本発明は、Clostridium difficile(クロストリジウム・ディフィシル)を検出および/または同定する方法に関する。本発明はまた、β−グルコシダーゼ活性化剤を含む、Clostridium difficileに特異的な反応培地に関する。
Clostridium difficile(C.difficile)は、偏性嫌気性および芽胞形成性である、グラム陽性桿菌である。それは、様々な重症度の腸病変、すなわち、敗血症の原因になり得る中程度もしくは激しい下痢、偽膜性大腸炎、または中毒性巨大結腸症の原因である。Clostridium difficileは、胃の酸性度に耐性を示し、腸内で発芽する、芽胞を経口摂取することによって感染する。結腸の共生細菌叢のアンバランスにより、大腸炎の原因である毒素を産生するC.difficileの増殖が可能になる。多くの場合、共生細菌叢のアンバランスは、抗生物質を服用した結果である。C.difficileは、ある種の条件下で日和見病原体になる、無害な環境微生物であるとみなすことができる。C.difficileの無症候性の消化管保有率(digestive carriage)は、成人人口において、3%と推定されるが、それは、抗生物質治療、または流行性の高いユニットでの滞在の後の対象の15〜25%に達し得る。入院患者における20〜40%から、幼児における50〜70%までの高い保有率レベルが、一般に観察される。早期かつ迅速な診断の可能性は、重い合併症の防止、および効果的な臨床ケアの重要な要素である。
診断は、毒素検査、および培養に基づく。
直接的に糞便から毒素を単離することは、C.difficileの毒素産生菌の存在の優れたマーカーである。参照法は、細胞培養を用いて、細胞変性効果(英語の細胞毒性活性の略であるCTA)を検査することにある。この方法は、非常に高感度であるが、標準化されておらず、専門の技術者、および数日の応答時間を必要とする。毒素Aのみ、または毒素AおよびBを検出する、ELISA型の免疫酵素試験も開発されてきた。結果を得るための時間は、短縮される。しかし、C.difficile株を単離するために、毒素を検出するのに使用される免疫学的技法を、細菌培養と組み合わせることが推奨されている。この培養は、本出願人により販売されているC.difficile寒天培地で用いることができ、次いで、C.difficileコロニーは、API(登録商標)20Aギャラリー、またはラピッドID32Aギャラリーなどの生化学的方法によって同定される。しかし、ギャラリーによる同定は、十分な生物量(3〜4マクファーランド)を得るために、同定しようとする細菌を、適切な増殖培地上で純粋培養することが必要とされ、それは、せいぜい48時間を要する(推定検出するにすぎない、試料抽出からの24〜72時間の単離培養、次いで、十分な生物量を生じさせるための24〜72時間の培養)。次いで、ギャラリーの読み取りが、ラピッドID32Aについては、4時間の、および、20Aギャラリーについては、24〜48時間のインキュベーション後に行われる。
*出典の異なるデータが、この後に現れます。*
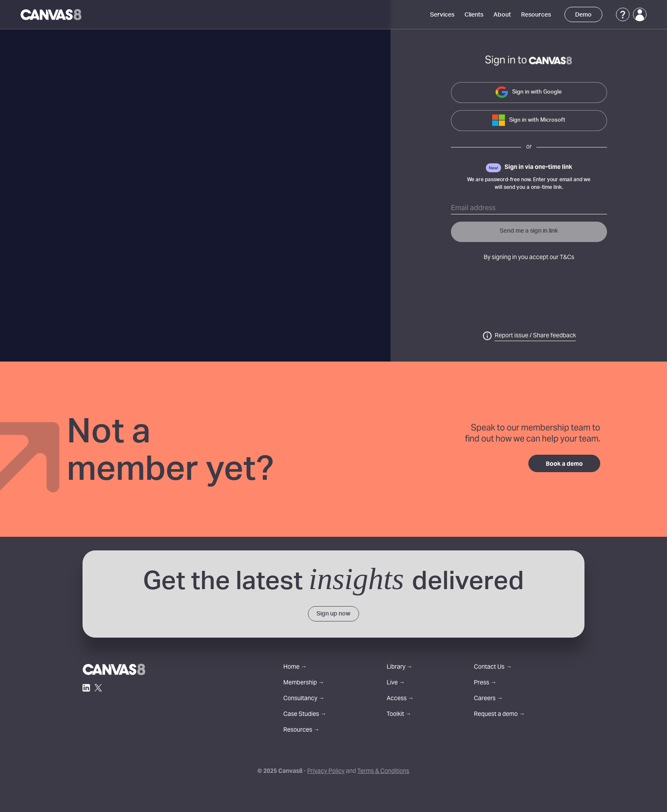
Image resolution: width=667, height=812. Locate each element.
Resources (536, 15)
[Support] (623, 14)
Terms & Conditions (383, 772)
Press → (485, 683)
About (502, 15)
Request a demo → (499, 715)
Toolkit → (399, 715)
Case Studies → (305, 715)
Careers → (488, 699)
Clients (474, 15)
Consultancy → (304, 699)
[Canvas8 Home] (51, 14)
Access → (400, 699)
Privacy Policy (326, 772)
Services (442, 15)
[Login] (640, 14)
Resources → (301, 730)
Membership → (304, 683)
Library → (399, 667)
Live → (396, 683)
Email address (473, 208)
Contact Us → (493, 667)
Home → (295, 667)
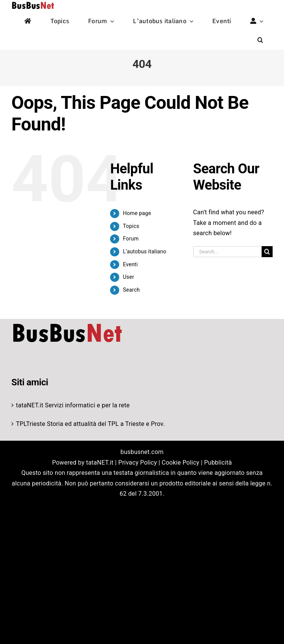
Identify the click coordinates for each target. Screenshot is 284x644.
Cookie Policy (180, 462)
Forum (131, 239)
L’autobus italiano (145, 251)
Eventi (130, 264)
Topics (131, 226)
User (128, 277)
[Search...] (227, 251)
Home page (137, 213)
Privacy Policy (137, 462)
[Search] (267, 251)
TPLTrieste (30, 424)
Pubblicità (218, 462)
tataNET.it (30, 405)
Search (131, 290)
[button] (260, 40)
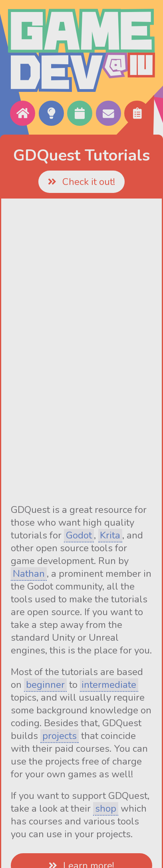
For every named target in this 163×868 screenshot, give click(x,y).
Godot (79, 535)
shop (105, 808)
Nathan (29, 574)
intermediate (109, 685)
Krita (110, 535)
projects (60, 736)
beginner (45, 685)
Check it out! (81, 182)
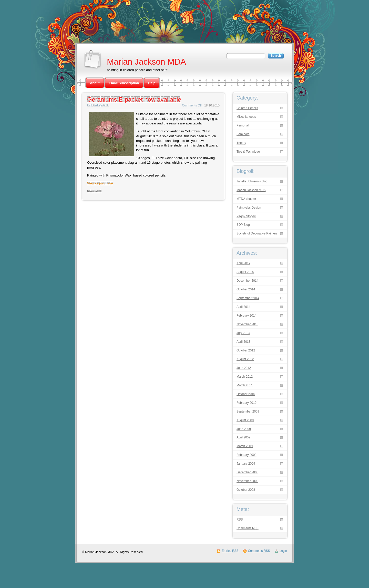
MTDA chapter (246, 199)
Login (283, 551)
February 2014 (247, 316)
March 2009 (244, 446)
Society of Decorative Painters (257, 233)
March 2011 (244, 385)
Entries (230, 551)
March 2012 (244, 377)
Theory (241, 143)
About (95, 83)
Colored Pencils (98, 105)
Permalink (95, 191)
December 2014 (247, 281)
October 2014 (246, 289)
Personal (242, 125)
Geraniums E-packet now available (134, 99)
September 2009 (248, 411)
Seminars (243, 134)
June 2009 (244, 429)
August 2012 (245, 359)
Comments (248, 528)
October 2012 (246, 350)
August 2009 (245, 420)
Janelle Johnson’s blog (252, 181)
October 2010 (246, 394)
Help (152, 83)
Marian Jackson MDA (146, 62)
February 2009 (247, 455)
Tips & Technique (248, 152)
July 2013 (243, 333)
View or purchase (100, 183)
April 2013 (243, 342)
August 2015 (245, 272)
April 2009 (243, 437)
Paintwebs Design (249, 208)
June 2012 (244, 368)
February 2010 (247, 403)
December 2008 (247, 472)
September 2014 (248, 298)
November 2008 (247, 481)
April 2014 (243, 307)
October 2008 (246, 490)
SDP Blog (243, 225)
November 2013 (247, 324)
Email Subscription (124, 83)
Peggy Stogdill (246, 216)
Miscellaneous (246, 117)
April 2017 (243, 263)
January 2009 (246, 464)
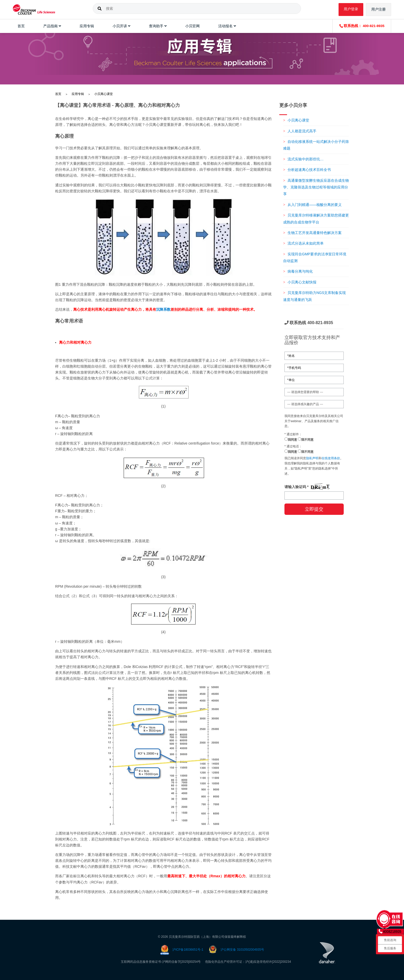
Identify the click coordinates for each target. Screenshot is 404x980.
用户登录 (351, 9)
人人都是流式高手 (302, 131)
最後に、診断は、分子生物学技術を使用して行うことができる。しかし、これらの技術は、現在、日常的に使用されていない。
細菌培養におけるC.difficileの直接的な同定の向上を目指したその研究により、本出願人は、β−グルコシダーゼ酵素基質(複数可)の使用が、C.difficileを容易に、かつ素早く同定することを可能にすることを実証した。β−グルコシダーゼ基質の前記使用は、出願WO2009/092982に、C.difficileの同定結果を得るための時間を短縮するものとして記載されている。
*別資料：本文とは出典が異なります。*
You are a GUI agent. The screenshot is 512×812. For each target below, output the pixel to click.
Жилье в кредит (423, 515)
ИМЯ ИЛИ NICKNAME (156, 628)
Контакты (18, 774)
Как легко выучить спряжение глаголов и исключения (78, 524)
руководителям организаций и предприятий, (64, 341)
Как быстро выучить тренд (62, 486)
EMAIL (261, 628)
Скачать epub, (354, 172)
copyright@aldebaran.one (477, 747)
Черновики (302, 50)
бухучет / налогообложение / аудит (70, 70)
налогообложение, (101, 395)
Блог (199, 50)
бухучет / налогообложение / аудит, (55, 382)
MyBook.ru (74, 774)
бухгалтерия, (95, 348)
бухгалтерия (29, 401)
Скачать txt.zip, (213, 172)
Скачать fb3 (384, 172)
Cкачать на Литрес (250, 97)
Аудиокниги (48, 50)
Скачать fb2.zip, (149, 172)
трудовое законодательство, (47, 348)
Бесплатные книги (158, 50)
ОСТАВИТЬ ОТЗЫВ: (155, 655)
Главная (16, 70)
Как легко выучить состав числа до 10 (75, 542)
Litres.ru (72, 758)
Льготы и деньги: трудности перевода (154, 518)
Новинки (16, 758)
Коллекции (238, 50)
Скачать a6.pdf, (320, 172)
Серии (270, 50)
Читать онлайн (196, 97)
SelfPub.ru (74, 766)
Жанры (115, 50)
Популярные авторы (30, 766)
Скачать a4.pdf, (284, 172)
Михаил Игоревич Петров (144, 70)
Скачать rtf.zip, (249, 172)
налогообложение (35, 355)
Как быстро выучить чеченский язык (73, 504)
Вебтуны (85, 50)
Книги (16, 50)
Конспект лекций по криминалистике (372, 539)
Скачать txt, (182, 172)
試料中に潜在的に存在するC.difficileの早期かつ迅速な同定は、依然として、主要な目的であり、本出願人は、酵素活性の発見を早めることをより詳細に追求することによって、その研究を続行した。このようにして、本出願人は、β−グルコシダーゼ基質と、一般式Ar−β−D−グルコピラノシド(式中、Ar−は、芳香族環、または、数個の隣接した芳香族環に相当する)のβ−グルコシダーゼ活性化剤とを含む反応培地により、試料において、C.difficileが、迅速に同定されること、言い換えれば、そのような培地により、少なくともいくつかのC.difficile株の酵素活性が、より早期に検出されることを予想外にも実証した。Ar−β−D−グルコシド化合物の使用により、β−グルコシダーゼが活性化され、観察しようとするC.difficileコロニーの著しく濃い呈色が可能になる。有利なことに、Ar−β−D−グルコシド化合物は、セロビオース(4−O−β−D−グルコピラノシル−D−グルコース)またはメチル−β−D−グルコースなどの他のβ−D−グルコシド誘導体のものよりもはるかに優れた、C.difficile β−グルコシダーゼ活性化力を有する。
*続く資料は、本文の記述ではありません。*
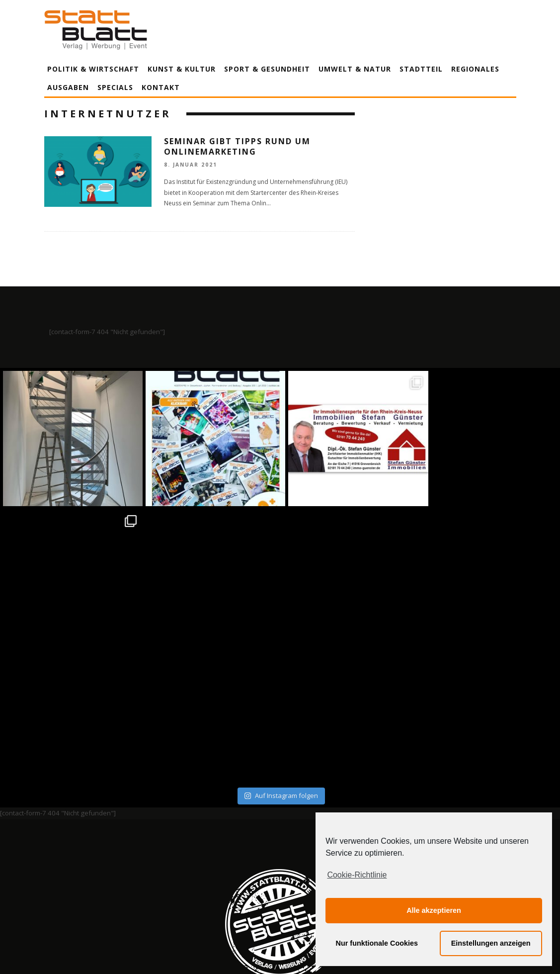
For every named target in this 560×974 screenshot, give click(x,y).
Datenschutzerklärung (282, 874)
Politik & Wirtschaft (93, 69)
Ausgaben (68, 87)
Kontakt (160, 87)
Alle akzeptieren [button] (434, 910)
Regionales (475, 69)
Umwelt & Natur (355, 69)
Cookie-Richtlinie (357, 875)
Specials (115, 87)
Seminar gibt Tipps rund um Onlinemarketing (237, 146)
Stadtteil (421, 69)
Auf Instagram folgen (281, 658)
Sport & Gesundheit (267, 69)
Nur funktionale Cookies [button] (377, 943)
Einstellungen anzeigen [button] (491, 943)
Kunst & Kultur (181, 69)
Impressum (173, 874)
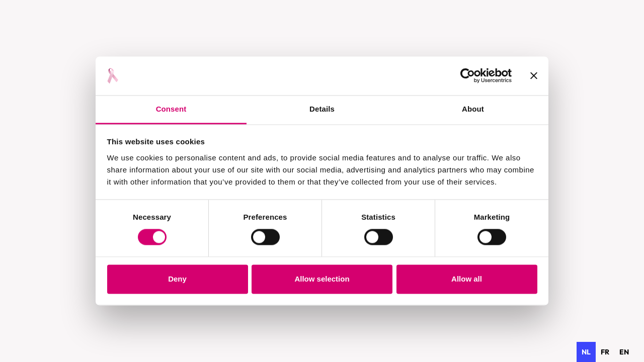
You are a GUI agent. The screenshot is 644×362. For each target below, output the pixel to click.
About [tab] (473, 109)
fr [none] (605, 352)
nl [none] (586, 352)
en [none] (624, 352)
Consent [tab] (171, 109)
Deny (177, 279)
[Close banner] (534, 76)
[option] (605, 352)
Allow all (466, 279)
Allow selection (321, 279)
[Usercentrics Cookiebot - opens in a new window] (467, 76)
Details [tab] (322, 109)
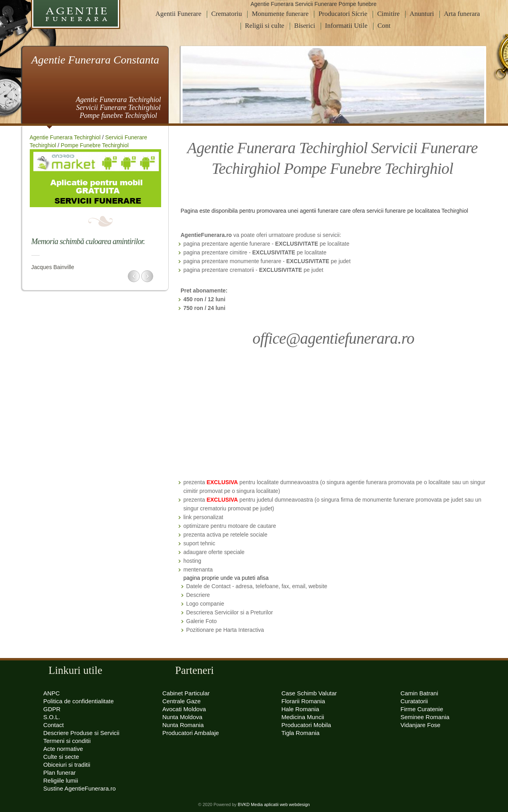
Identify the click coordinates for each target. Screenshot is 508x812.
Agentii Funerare (179, 13)
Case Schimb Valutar (309, 693)
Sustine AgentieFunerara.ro (79, 788)
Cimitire (388, 13)
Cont (384, 25)
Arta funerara (462, 13)
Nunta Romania (183, 725)
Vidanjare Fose (420, 725)
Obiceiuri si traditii (67, 764)
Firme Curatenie (422, 709)
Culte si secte (61, 756)
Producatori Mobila (306, 725)
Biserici (304, 25)
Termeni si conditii (67, 741)
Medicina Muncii (303, 717)
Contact (54, 725)
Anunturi (421, 13)
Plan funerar (60, 772)
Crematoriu (226, 13)
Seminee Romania (425, 717)
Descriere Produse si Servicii (81, 733)
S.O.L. (52, 717)
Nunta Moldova (182, 717)
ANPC (52, 693)
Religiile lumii (61, 780)
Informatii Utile (346, 25)
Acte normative (63, 749)
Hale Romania (300, 709)
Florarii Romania (303, 701)
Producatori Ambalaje (190, 733)
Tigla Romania (300, 733)
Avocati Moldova (184, 709)
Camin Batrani (419, 693)
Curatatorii (414, 701)
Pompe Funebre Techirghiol (94, 145)
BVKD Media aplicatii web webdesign (274, 804)
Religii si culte (264, 25)
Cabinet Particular (186, 693)
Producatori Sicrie (343, 13)
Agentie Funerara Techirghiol (65, 137)
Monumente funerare (280, 13)
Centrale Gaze (181, 701)
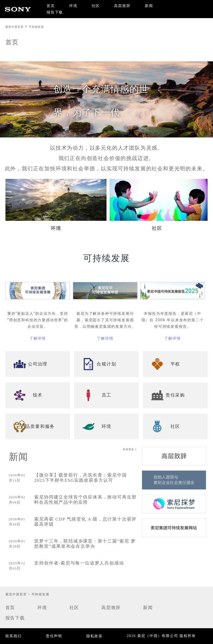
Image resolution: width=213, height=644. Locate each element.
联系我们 (13, 636)
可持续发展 (36, 27)
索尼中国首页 (15, 27)
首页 (51, 6)
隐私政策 (94, 636)
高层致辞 (122, 6)
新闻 (149, 6)
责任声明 (54, 636)
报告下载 (55, 12)
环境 (73, 6)
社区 (96, 6)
一般式Ar−β−D−グルコシド(式中、Ar−は、少なくとも1つの単素環式または複素環式芳香族環を表す)の化合物は、β−グルコシダーゼ基質として使用できることが知られている。この使用は、出願WO2009/092982に報告されている(上記参照)。さらに、HildebrandおよびSchrothは、アルブチン、すなわち、ヒドロキノンβ−D−グルコピラノシドを、反応培地において、グルコースと組み合わせて、0.5重量/体積%、言い換えれば、5g/lの濃度で、炭素源として使用することを報告している。クロマトグラフ法により測定される、ヒドロキノンのアルブチンの加水分解は、Pseudomonas syringaeのβ−グルコシダーゼ活性のマーカーである(HildebrandおよびSchroth、Applied Microbiology、1964;12(6):487〜491)。これによって、当業者は、C.difficileを検出または同定するために、反応培地において、Ar−β−D−グルコシド化合物を、β−グルコシダーゼ活性化剤として使用することを思いとどまる。なぜなら、それ自体が、標的微生物の酵素活性を明らかにすることが意図された基質と競合すると思われるからである。
最後に、先行技術は、経口投与されたアルブチンは、尿中に、排出および代謝され、したがって、利尿特性および抗菌特性のために使用することができる(Schindlerら、2002;J.Clin.Pharmacol.;42(8):920〜927;Siegersら、2003、Phytomedicine;10(付録4):58〜60)。そのような使用も、細菌を検出するために、反応培地において、アルブチンを使用することを阻む。
本発明の詳細な説明の前に、本発明をよりよく理解できるように、以下の定義を示す。それらの定義は、決して限定するものではない。
反応培地とは、代謝の発現、および/または微生物の増殖に必要な要素のすべてを含む培地であると理解する。反応培地は、固体、半固体、または液体であってもよい。固体培地とは、ゲル状培地であると理解する。寒天は、微生物を培養するための、微生物学における従来のゲル化剤であるが、ゼラチン、アガロース、または他の天然もしくは人工のゲル化剤を使用することが可能である。例えば、コロンビア寒天培地、トリプケースソイ寒天培地、マッコンキー寒天培地、サブロー寒天培地、または、より一般的には、Handbook of Microbiological Media(CRC Press)に記載されているものなどの、多くの調製物が市販されている。本発明による反応培地は、C.difficileの増殖を可能にしなければならない。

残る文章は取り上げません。